[AIM]
Rewrite the items below, replacing every "GUI agent" with "screen agent" and leaving everything else unchanged.
## START DATA EXCERPTS
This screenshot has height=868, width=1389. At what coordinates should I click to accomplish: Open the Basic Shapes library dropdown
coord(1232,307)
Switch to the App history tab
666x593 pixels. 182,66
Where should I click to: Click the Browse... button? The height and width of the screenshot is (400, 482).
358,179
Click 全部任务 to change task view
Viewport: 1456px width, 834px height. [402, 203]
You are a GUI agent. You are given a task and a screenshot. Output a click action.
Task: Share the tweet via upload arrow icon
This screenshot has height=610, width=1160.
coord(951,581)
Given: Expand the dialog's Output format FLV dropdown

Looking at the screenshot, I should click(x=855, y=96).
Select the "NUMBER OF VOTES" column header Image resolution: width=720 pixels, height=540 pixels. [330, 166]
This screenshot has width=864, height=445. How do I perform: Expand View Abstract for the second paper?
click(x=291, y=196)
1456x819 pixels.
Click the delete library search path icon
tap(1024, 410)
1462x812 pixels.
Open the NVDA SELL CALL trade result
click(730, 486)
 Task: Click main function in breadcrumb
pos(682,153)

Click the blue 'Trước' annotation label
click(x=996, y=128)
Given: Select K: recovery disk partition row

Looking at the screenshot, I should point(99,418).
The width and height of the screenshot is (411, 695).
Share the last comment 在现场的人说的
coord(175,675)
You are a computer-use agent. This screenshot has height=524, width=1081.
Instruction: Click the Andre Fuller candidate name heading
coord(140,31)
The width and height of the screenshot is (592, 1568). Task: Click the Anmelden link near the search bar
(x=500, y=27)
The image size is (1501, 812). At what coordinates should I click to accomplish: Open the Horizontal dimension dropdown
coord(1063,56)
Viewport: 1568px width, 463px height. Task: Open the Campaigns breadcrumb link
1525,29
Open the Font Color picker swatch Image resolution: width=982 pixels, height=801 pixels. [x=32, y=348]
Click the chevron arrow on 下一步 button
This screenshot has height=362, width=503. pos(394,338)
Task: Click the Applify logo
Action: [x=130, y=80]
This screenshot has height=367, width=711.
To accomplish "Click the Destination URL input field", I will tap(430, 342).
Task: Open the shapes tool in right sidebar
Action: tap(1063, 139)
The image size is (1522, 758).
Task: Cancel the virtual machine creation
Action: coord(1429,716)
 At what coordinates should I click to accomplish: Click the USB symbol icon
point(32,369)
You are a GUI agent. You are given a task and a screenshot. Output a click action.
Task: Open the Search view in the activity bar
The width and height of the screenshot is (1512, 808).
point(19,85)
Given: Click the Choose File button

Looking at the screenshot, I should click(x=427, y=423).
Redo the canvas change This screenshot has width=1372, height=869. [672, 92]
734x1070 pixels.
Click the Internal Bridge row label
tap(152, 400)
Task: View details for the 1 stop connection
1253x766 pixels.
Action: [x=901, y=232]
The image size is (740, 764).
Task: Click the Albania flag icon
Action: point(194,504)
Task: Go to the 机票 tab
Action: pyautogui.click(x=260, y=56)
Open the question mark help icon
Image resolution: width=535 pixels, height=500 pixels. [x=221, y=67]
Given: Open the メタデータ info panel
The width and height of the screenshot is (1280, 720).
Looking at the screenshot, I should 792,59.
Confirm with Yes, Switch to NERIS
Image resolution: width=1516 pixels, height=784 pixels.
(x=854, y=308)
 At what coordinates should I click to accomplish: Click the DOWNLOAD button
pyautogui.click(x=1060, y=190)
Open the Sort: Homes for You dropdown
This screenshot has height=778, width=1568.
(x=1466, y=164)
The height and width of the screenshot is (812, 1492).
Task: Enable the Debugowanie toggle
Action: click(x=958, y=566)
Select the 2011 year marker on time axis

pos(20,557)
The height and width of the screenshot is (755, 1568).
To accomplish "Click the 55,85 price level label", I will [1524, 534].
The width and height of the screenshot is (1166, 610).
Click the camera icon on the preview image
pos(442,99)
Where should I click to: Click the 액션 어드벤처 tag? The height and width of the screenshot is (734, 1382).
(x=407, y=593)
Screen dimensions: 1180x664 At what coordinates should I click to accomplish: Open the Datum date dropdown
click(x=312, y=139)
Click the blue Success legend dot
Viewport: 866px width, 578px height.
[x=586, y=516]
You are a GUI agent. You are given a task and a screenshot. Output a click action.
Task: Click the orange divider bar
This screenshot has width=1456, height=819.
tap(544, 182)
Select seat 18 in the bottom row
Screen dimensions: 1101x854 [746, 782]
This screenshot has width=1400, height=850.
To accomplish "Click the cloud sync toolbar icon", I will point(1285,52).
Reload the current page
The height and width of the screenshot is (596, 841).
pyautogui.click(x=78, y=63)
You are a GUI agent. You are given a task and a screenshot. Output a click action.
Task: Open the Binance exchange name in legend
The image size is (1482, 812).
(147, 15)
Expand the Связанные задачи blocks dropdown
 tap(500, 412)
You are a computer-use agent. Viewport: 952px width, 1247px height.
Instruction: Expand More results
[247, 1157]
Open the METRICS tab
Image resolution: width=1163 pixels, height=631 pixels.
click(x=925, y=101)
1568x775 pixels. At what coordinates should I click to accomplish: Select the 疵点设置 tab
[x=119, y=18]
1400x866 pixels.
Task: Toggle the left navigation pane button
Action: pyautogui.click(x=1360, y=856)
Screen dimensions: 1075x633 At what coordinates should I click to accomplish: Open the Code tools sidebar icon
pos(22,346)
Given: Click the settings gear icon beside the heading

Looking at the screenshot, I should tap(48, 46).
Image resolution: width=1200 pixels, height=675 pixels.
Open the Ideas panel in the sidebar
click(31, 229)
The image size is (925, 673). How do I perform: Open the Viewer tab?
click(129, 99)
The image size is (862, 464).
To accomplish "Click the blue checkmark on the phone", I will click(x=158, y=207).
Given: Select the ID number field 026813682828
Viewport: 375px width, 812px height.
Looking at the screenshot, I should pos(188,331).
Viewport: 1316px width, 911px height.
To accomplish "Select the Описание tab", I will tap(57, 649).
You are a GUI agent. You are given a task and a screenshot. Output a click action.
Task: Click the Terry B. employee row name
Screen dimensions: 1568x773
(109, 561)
## END DATA EXCERPTS
[FULL OUTPUT]
This screenshot has height=868, width=1389. At what coordinates should I click to accomplish: Open the Basic Shapes library dropdown
coord(1232,307)
Switch to the App history tab
666x593 pixels. 182,66
Where should I click to: Click the Browse... button? The height and width of the screenshot is (400, 482).
358,179
Click 全部任务 to change task view
Viewport: 1456px width, 834px height. [402, 203]
You are a screen agent. You are given a task and a screenshot. Output a click action.
Task: Share the tweet via upload arrow icon
This screenshot has height=610, width=1160.
coord(951,581)
Given: Expand the dialog's Output format FLV dropdown

Looking at the screenshot, I should click(x=855, y=96).
Select the "NUMBER OF VOTES" column header Image resolution: width=720 pixels, height=540 pixels. [330, 166]
This screenshot has width=864, height=445. How do I perform: Expand View Abstract for the second paper?
click(x=291, y=196)
1456x819 pixels.
Click the delete library search path icon
tap(1024, 410)
1462x812 pixels.
Open the NVDA SELL CALL trade result
click(730, 486)
 Task: Click main function in breadcrumb
pos(682,153)

Click the blue 'Trước' annotation label
click(x=996, y=128)
Given: Select K: recovery disk partition row

Looking at the screenshot, I should point(99,418).
The width and height of the screenshot is (411, 695).
Share the last comment 在现场的人说的
coord(175,675)
You are a computer-use agent. This screenshot has height=524, width=1081.
Instruction: Click the Andre Fuller candidate name heading
coord(140,31)
The width and height of the screenshot is (592, 1568). Task: Click the Anmelden link near the search bar
(x=500, y=27)
The image size is (1501, 812). At what coordinates should I click to accomplish: Open the Horizontal dimension dropdown
coord(1063,56)
Viewport: 1568px width, 463px height. Task: Open the Campaigns breadcrumb link
1525,29
Open the Font Color picker swatch Image resolution: width=982 pixels, height=801 pixels. [x=32, y=348]
Click the chevron arrow on 下一步 button
This screenshot has height=362, width=503. pos(394,338)
Task: Click the Applify logo
Action: [x=130, y=80]
This screenshot has height=367, width=711.
To accomplish "Click the Destination URL input field", I will tap(430, 342).
Task: Open the shapes tool in right sidebar
Action: tap(1063, 139)
The image size is (1522, 758).
Task: Cancel the virtual machine creation
Action: coord(1429,716)
 At what coordinates should I click to accomplish: Click the USB symbol icon
point(32,369)
You are a screen agent. You are given a task and a screenshot. Output a click action.
Task: Open the Search view in the activity bar
The width and height of the screenshot is (1512, 808).
point(19,85)
Given: Click the Choose File button

Looking at the screenshot, I should click(x=427, y=423).
Redo the canvas change This screenshot has width=1372, height=869. [672, 92]
734x1070 pixels.
Click the Internal Bridge row label
tap(152, 400)
Task: View details for the 1 stop connection
1253x766 pixels.
Action: [x=901, y=232]
The image size is (740, 764).
Task: Click the Albania flag icon
Action: point(194,504)
Task: Go to the 机票 tab
Action: pyautogui.click(x=260, y=56)
Open the question mark help icon
Image resolution: width=535 pixels, height=500 pixels. [x=221, y=67]
Given: Open the メタデータ info panel
The width and height of the screenshot is (1280, 720).
Looking at the screenshot, I should 792,59.
Confirm with Yes, Switch to NERIS
Image resolution: width=1516 pixels, height=784 pixels.
(x=854, y=308)
 At what coordinates should I click to accomplish: Click the DOWNLOAD button
pyautogui.click(x=1060, y=190)
Open the Sort: Homes for You dropdown
This screenshot has height=778, width=1568.
(x=1466, y=164)
The height and width of the screenshot is (812, 1492).
Task: Enable the Debugowanie toggle
Action: click(x=958, y=566)
Select the 2011 year marker on time axis

pos(20,557)
The height and width of the screenshot is (755, 1568).
To accomplish "Click the 55,85 price level label", I will [1524, 534].
The width and height of the screenshot is (1166, 610).
Click the camera icon on the preview image
pos(442,99)
Where should I click to: Click the 액션 어드벤처 tag? The height and width of the screenshot is (734, 1382).
(x=407, y=593)
Screen dimensions: 1180x664 At what coordinates should I click to accomplish: Open the Datum date dropdown
click(x=312, y=139)
Click the blue Success legend dot
Viewport: 866px width, 578px height.
[x=586, y=516]
You are a screen agent. You are given a task and a screenshot. Output a click action.
Task: Click the orange divider bar
This screenshot has width=1456, height=819.
tap(544, 182)
Select seat 18 in the bottom row
Screen dimensions: 1101x854 [746, 782]
This screenshot has width=1400, height=850.
To accomplish "Click the cloud sync toolbar icon", I will point(1285,52).
Reload the current page
The height and width of the screenshot is (596, 841).
pyautogui.click(x=78, y=63)
You are a screen agent. You are given a task and a screenshot. Output a click action.
Task: Open the Binance exchange name in legend
The image size is (1482, 812).
(147, 15)
Expand the Связанные задачи blocks dropdown
 tap(500, 412)
You are a computer-use agent. Viewport: 952px width, 1247px height.
Instruction: Expand More results
[247, 1157]
Open the METRICS tab
Image resolution: width=1163 pixels, height=631 pixels.
click(x=925, y=101)
1568x775 pixels. At what coordinates should I click to accomplish: Select the 疵点设置 tab
[x=119, y=18]
1400x866 pixels.
Task: Toggle the left navigation pane button
Action: pyautogui.click(x=1360, y=856)
Screen dimensions: 1075x633 At what coordinates should I click to accomplish: Open the Code tools sidebar icon
pos(22,346)
Given: Click the settings gear icon beside the heading

Looking at the screenshot, I should tap(48, 46).
Image resolution: width=1200 pixels, height=675 pixels.
Open the Ideas panel in the sidebar
click(31, 229)
The image size is (925, 673). How do I perform: Open the Viewer tab?
click(129, 99)
The image size is (862, 464).
To accomplish "Click the blue checkmark on the phone", I will click(x=158, y=207).
Given: Select the ID number field 026813682828
Viewport: 375px width, 812px height.
Looking at the screenshot, I should pos(188,331).
Viewport: 1316px width, 911px height.
To accomplish "Select the Описание tab", I will tap(57, 649).
You are a screen agent. You are given a task and a screenshot. Output a click action.
Task: Click the Terry B. employee row name
Screen dimensions: 1568x773
(109, 561)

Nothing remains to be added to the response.